Years of budget reductions have put a lot of strain on the ability of two-year colleges to serve their students. And let’s face it — there are fewer courses offered at Contra Costa College and willing students are forced to slow or postpone their educational goals or commute to other colleges to get the classes they need.
So maybe the Student Success Task Force will actually work and those who deserve it the most will achieve their goal.
Some may believe that new initiatives to help students succeed are unfair to a lot of the students already at the college, and that they limit educational opportunities for many people in our community because the level of academic prowess varies from person to person.
But students should be rewarded for their successful attempts at staying on top of their studies.
No one should get aid just because they claim they are a student. Honestly, for too long people have been taking advantage of financial aid and that’s not helping the crowded classrooms.
As fewer and fewer classes and services become available, we need to focus on students who are willing to do whatever they can to graduate with an associate degree or transfer to a four-year college.
Being serious about education, and aiding those who are, should be the biggest priority for all California community colleges right now.
It wouldn’t be surprising if while walking around campus one heard those receiving financial aid eagerly saying that they cannot wait until their next check comes. When these checks are mailed a few weeks later, the full classrooms go away and empty seats appear. But it’s too late for those who couldn’t enroll in the course because it was full.

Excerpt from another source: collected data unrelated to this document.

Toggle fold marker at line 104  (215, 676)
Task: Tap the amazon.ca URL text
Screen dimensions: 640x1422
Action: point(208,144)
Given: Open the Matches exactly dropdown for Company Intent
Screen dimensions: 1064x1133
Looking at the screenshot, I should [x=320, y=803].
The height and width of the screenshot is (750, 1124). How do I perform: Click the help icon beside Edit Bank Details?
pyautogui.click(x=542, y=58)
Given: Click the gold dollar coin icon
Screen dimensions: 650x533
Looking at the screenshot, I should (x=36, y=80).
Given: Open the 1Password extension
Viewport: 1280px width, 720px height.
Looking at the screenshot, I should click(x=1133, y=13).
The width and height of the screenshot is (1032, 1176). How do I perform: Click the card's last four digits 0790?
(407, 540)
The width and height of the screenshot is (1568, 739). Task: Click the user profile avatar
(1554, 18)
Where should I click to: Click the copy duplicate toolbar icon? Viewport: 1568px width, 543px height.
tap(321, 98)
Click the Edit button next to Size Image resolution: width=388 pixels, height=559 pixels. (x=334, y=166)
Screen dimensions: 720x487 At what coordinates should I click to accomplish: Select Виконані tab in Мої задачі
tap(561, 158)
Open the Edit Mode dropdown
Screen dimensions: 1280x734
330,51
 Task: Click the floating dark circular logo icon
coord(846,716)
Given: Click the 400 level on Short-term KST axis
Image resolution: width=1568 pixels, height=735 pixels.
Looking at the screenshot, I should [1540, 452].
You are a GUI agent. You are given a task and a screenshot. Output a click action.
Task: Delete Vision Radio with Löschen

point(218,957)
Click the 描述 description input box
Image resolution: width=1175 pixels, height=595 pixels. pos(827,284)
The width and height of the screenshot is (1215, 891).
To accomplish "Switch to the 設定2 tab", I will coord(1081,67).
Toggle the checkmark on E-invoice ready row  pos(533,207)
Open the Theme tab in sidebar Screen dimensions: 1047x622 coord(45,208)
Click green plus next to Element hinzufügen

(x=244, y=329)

People from low-income families get the most help from financial aid, although low-income is more ambiguous than the eligibility rules let on.
Since financial aid is based on parental income for a majority of students who still live at home, it leaves out those who have parents who don’t meet low-income criteria, but are still unwilling or unable to help pay for their children’s education.
The community around the college is important and it is good that CCC wants to open its doors to everyone. But it is getting harder to do that.
Until the budget is stable enough to provide for everyone’s needs and the community college system is reformed to keep its community aspect, it is necessary we put the most resources into those students who take their education seriously and not those who steal tax money and classroom seats from real students.